Increased histological severity and chronicity of interface inflammation in anti‐MDA5 dermatomyositis—A comparative dermatopathological analysis

Abstract

AbstractAnti‐melanoma differentiation‐associated gene 5 (MDA5) dermatomyositis is characterized by serological detection of anti‐MDA5 antibody and rapidly progressive interstitial lung disease. In this study, the largest cohort of skin biopsies to date of anti‐MDA5 dermatomyositis was reviewed and compared with cases of dermatomyositis with negative serology. Findings contribute to the histological diagnosis and evaluation of the severity of cutaneous inflammation in anti‐MDA5 dermatomyositis. Skin biopsies collected over a 7‐year period from individuals with clinically and histologically confirmed dermatomyositis with anti‐MDA5 serology were reviewed.
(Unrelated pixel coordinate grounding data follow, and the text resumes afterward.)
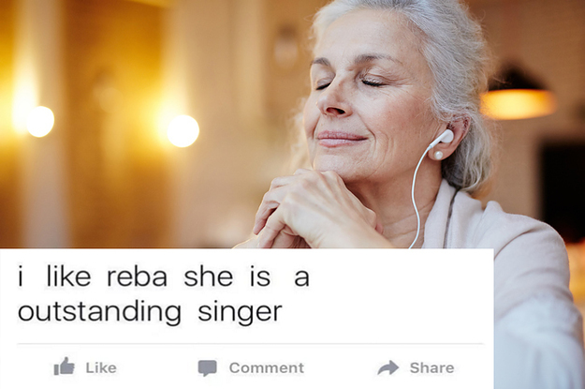Click the white earbud in the woman's ear
585x389 pixels.
click(444, 137)
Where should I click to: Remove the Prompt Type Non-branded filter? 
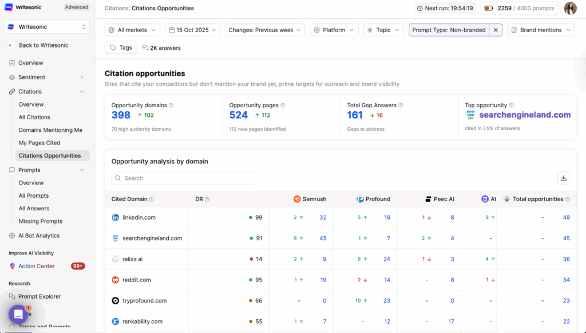[x=496, y=30]
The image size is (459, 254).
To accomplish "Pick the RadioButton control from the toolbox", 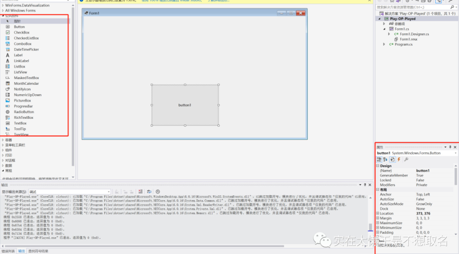I will click(x=23, y=112).
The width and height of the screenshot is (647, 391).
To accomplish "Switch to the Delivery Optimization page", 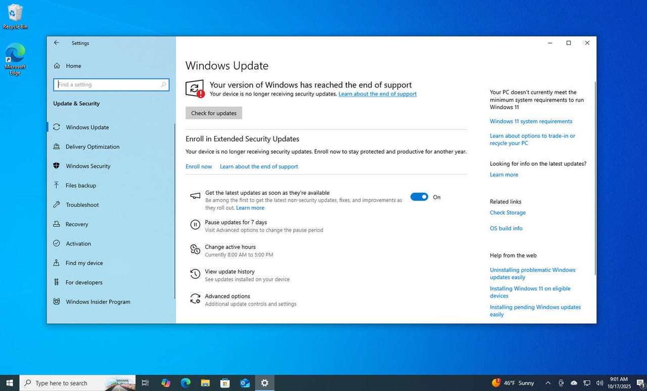I will (x=91, y=147).
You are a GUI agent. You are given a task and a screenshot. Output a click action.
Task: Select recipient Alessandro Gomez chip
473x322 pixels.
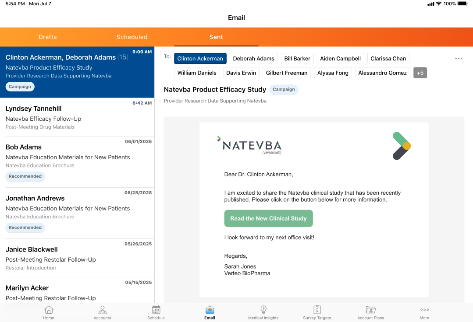point(382,73)
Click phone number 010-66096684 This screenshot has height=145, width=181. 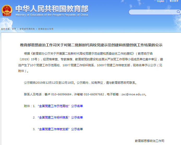pos(61,95)
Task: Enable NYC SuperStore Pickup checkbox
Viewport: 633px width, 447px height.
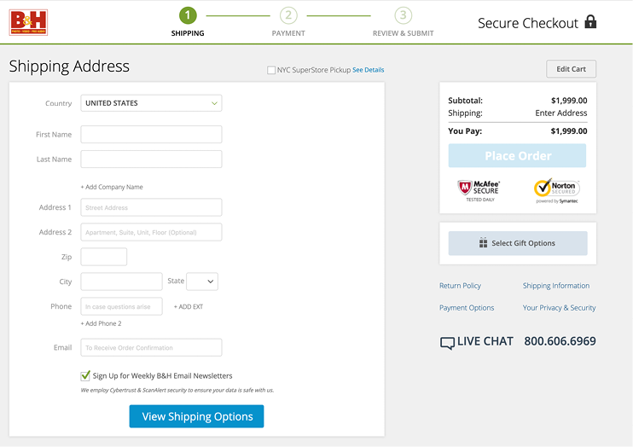Action: tap(271, 70)
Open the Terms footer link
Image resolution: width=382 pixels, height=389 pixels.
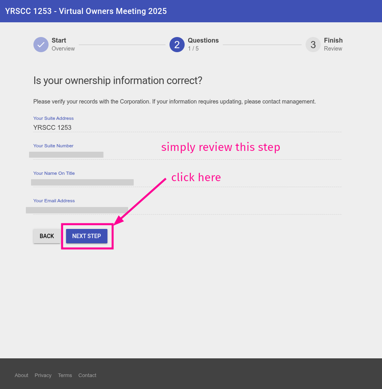point(65,375)
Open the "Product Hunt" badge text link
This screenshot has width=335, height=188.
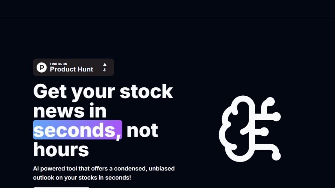click(72, 69)
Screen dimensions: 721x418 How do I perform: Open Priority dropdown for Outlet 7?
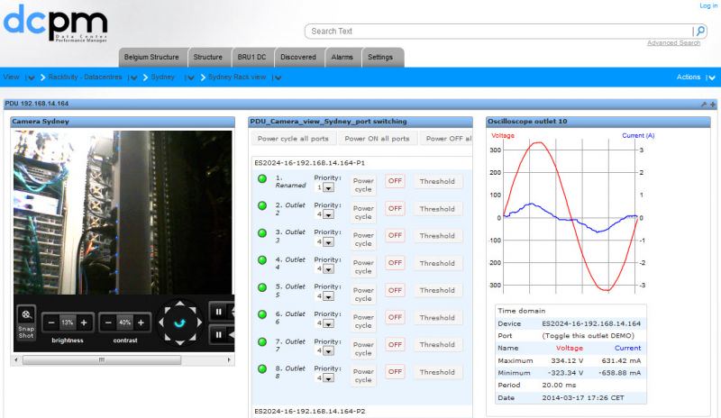coord(328,350)
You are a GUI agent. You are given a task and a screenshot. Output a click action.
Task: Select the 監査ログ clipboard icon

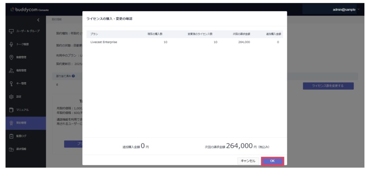pyautogui.click(x=11, y=136)
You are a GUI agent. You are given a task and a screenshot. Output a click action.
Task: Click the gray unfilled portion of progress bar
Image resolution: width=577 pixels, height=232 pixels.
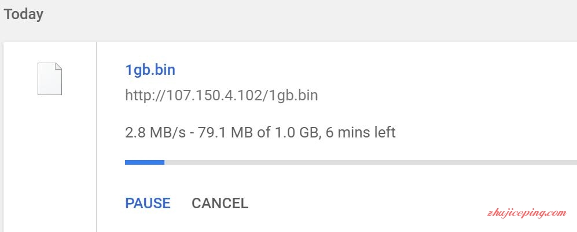[x=370, y=162]
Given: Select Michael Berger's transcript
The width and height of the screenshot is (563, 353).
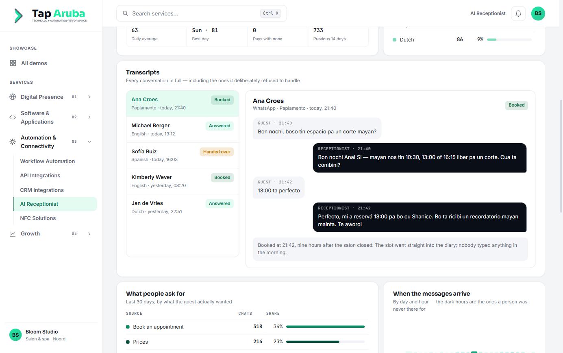Looking at the screenshot, I should click(183, 129).
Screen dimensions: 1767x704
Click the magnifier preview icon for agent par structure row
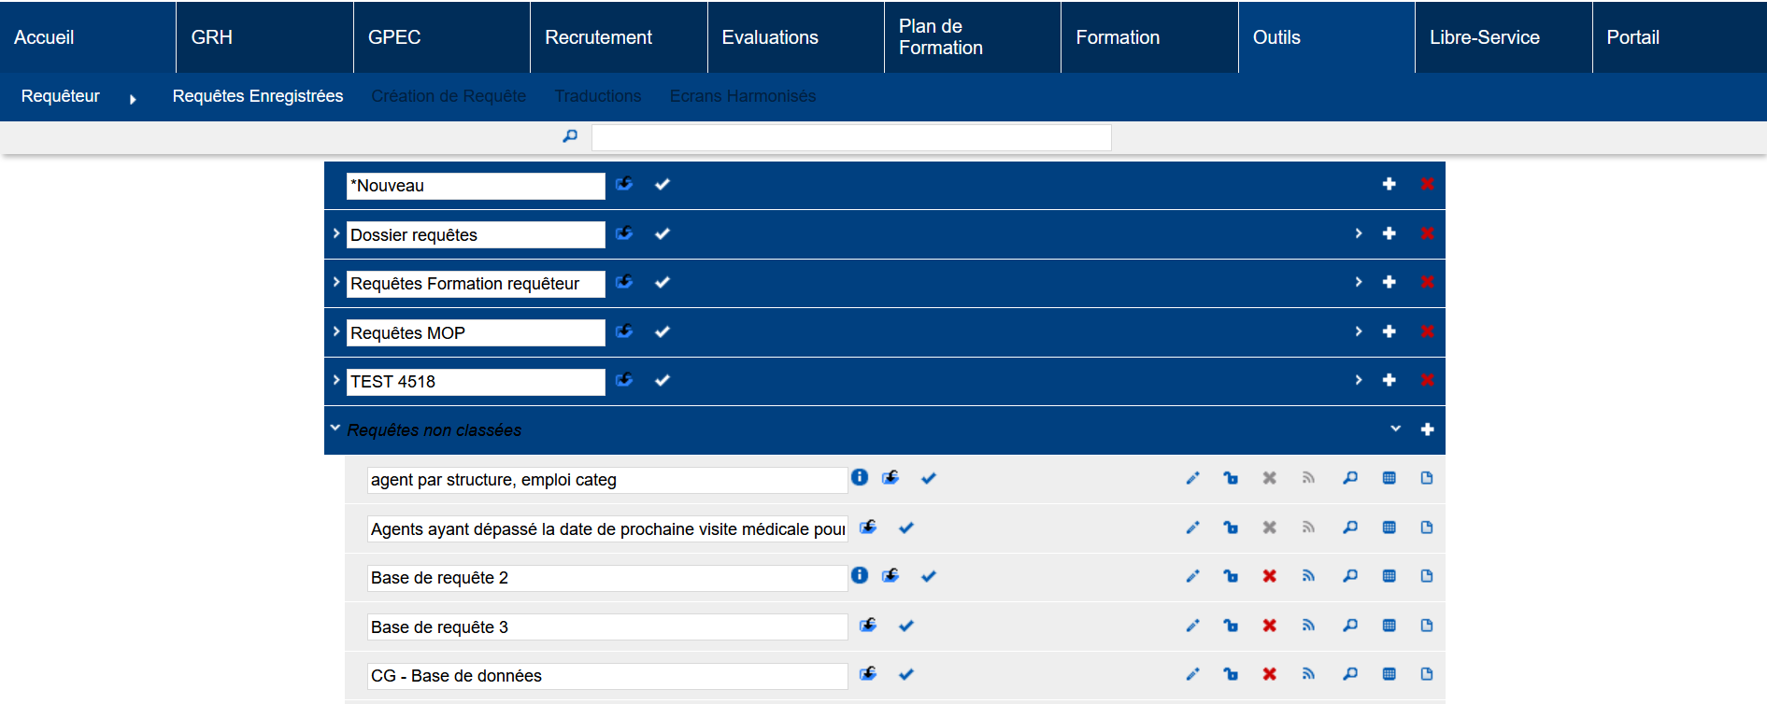pyautogui.click(x=1350, y=478)
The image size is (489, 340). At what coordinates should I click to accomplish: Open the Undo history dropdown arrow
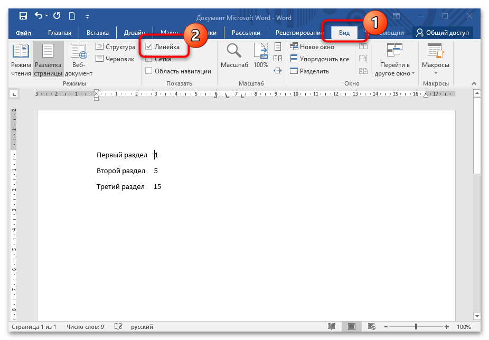pyautogui.click(x=47, y=17)
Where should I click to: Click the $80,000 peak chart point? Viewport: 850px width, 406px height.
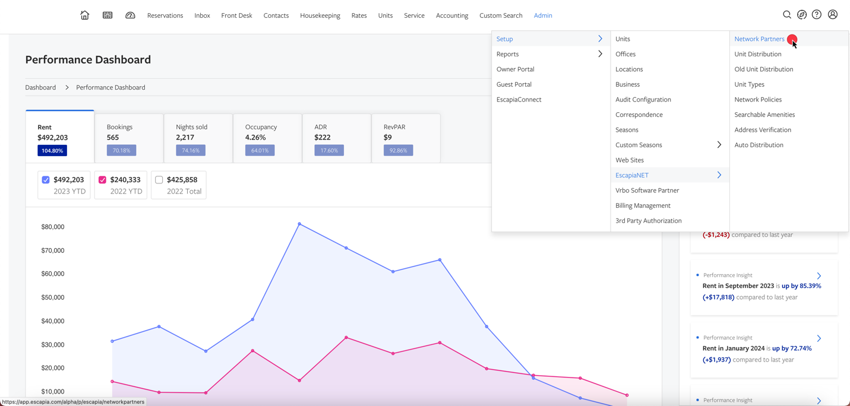click(x=299, y=224)
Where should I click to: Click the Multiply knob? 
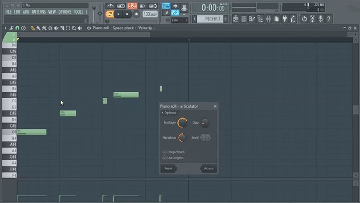coord(182,123)
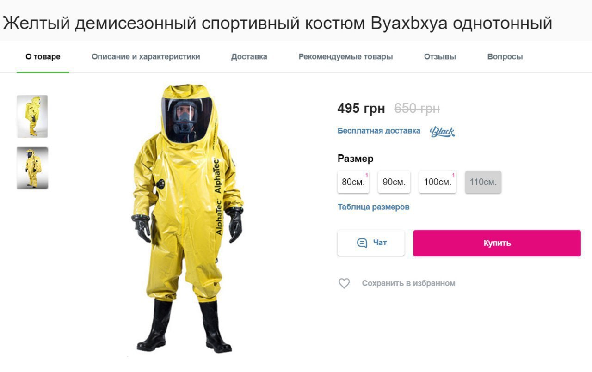Open the Чат button
Image resolution: width=592 pixels, height=372 pixels.
point(371,243)
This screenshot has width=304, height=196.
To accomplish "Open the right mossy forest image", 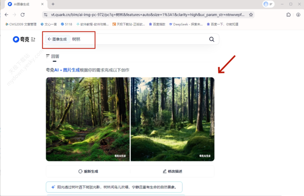I will pos(173,119).
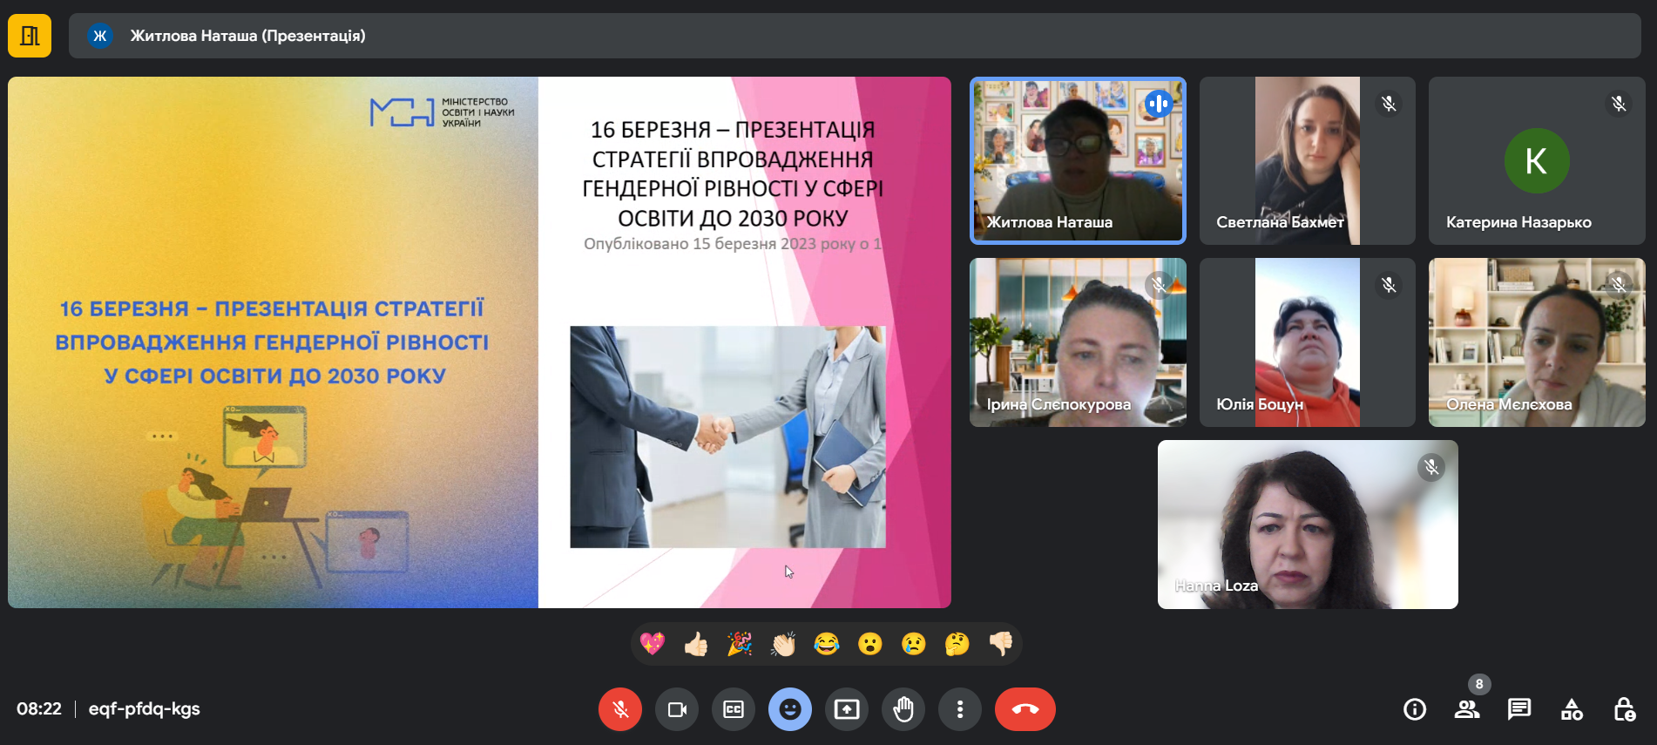
Task: Unmute the microphone in the call bar
Action: tap(619, 709)
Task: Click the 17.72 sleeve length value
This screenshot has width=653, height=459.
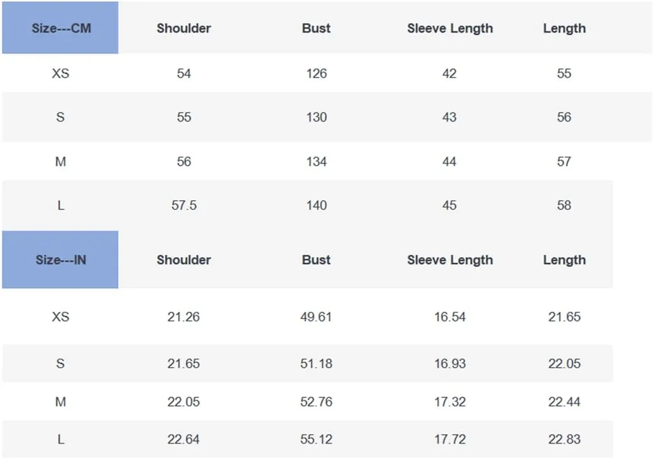Action: click(450, 439)
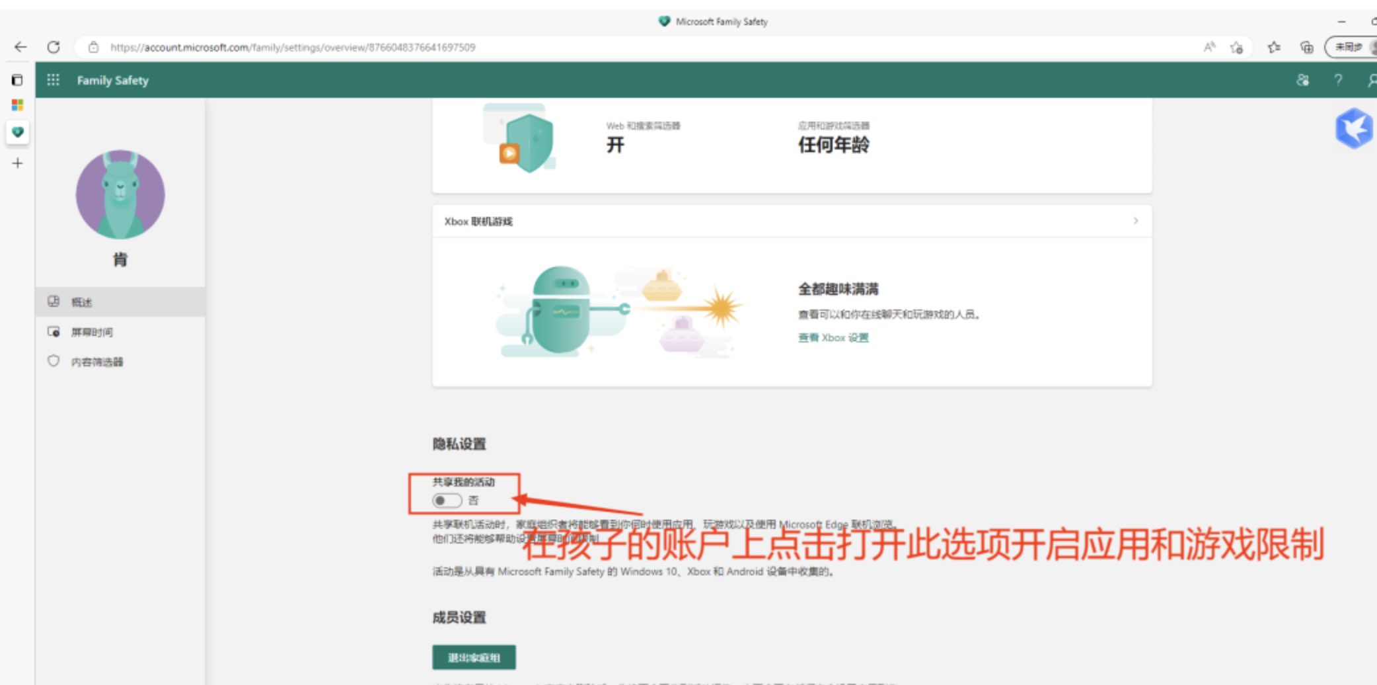Add page to favorites star icon
1377x685 pixels.
point(1236,47)
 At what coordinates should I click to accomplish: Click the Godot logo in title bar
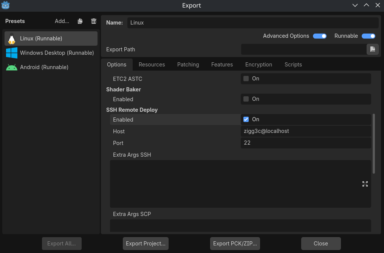tap(6, 5)
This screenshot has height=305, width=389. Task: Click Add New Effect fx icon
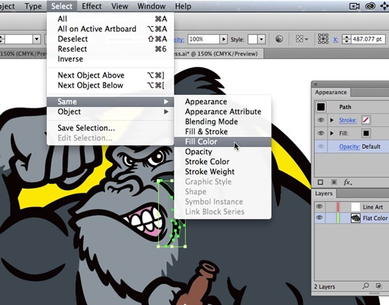(x=348, y=182)
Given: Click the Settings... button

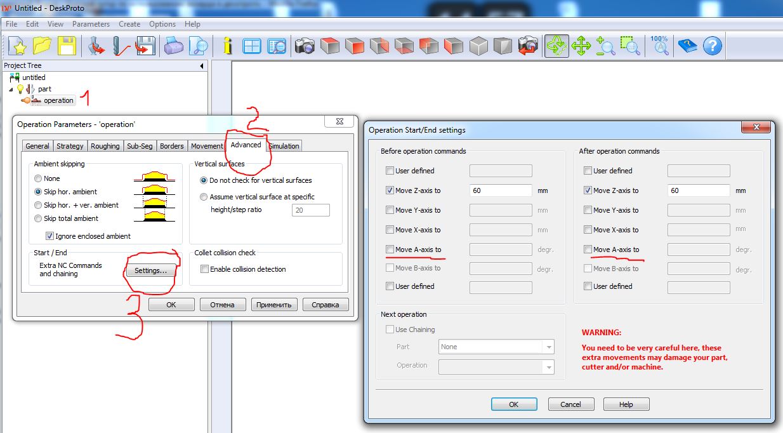Looking at the screenshot, I should click(x=150, y=270).
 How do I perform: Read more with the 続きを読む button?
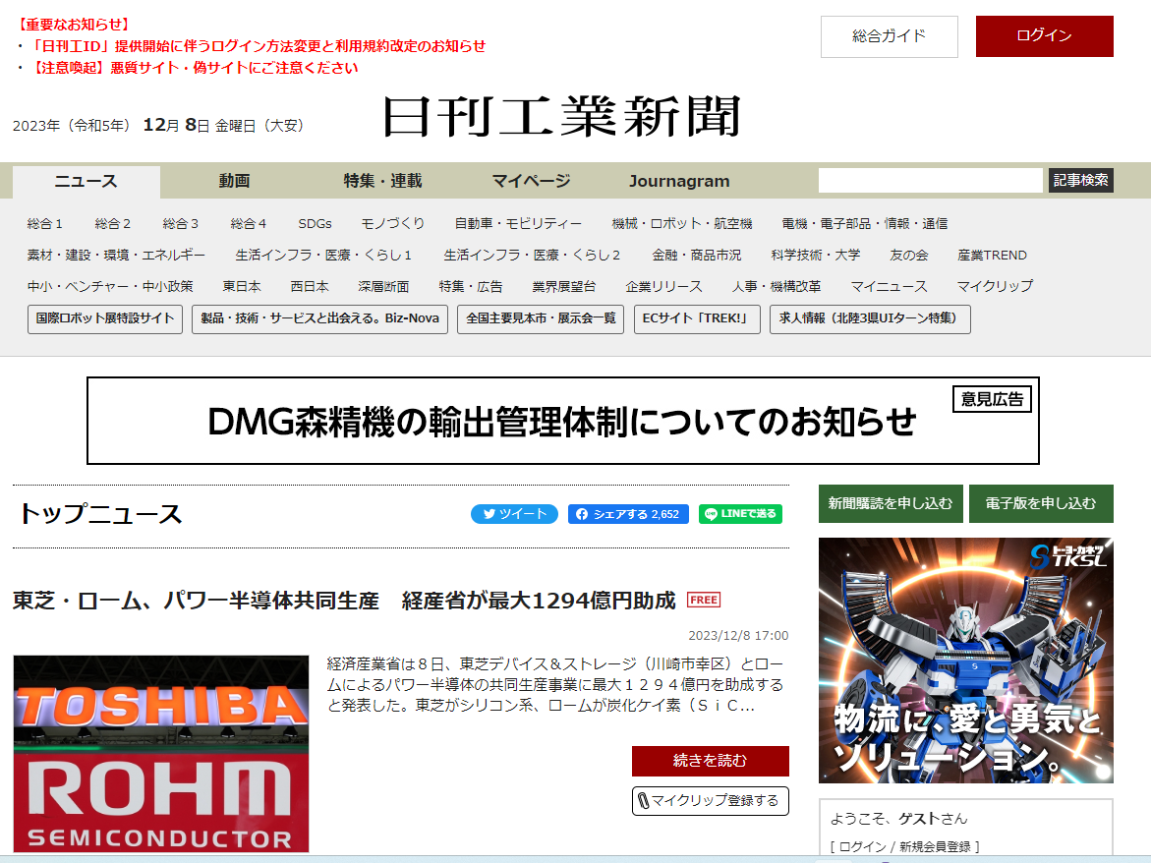[710, 761]
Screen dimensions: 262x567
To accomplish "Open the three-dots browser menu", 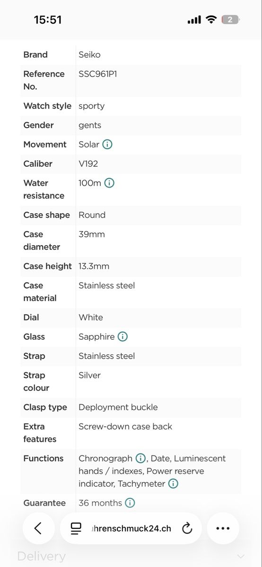I will click(x=223, y=528).
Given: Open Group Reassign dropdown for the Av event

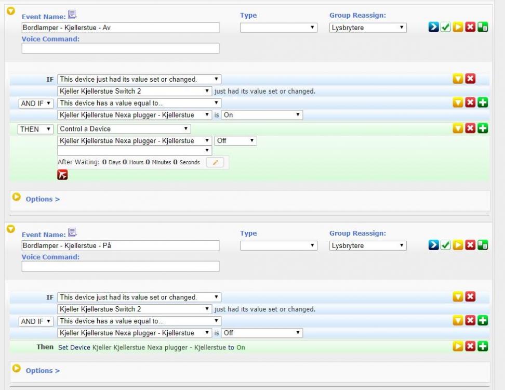Looking at the screenshot, I should 368,28.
A total of 46 cases with 17 anti‐MDA5 positive cases were retrieved. Patients with positive antibody were younger (53.7 vs. 60.6 years, p = .013). No differences in epidermal changes (p > .05) were observed. Pertaining to interface changes, anti‐MDA5 dermatomyositis showed a higher degree of pigmentary incontinence (p = .014), suggesting increased and sustained cutaneous inflammation. Periodic acid–Schiff (PAS) stain demonstrated a greater degree of basement membrane thickening (p = .045). Other parameters, including dermal inflammation, dermal mucin deposition and vasculitic/vasculopathic features did not show statistical difference between anti‐MDA5 positive and negative dermatomyositis (p > .05). Findings suggest increased cutaneous inflammation for anti‐MDA5 dermatomyositis. In skin biopsies, marked pigmentary incontinence or basement membrane thickening should raise suspicion of anti‐MDA5 dermatomyositis.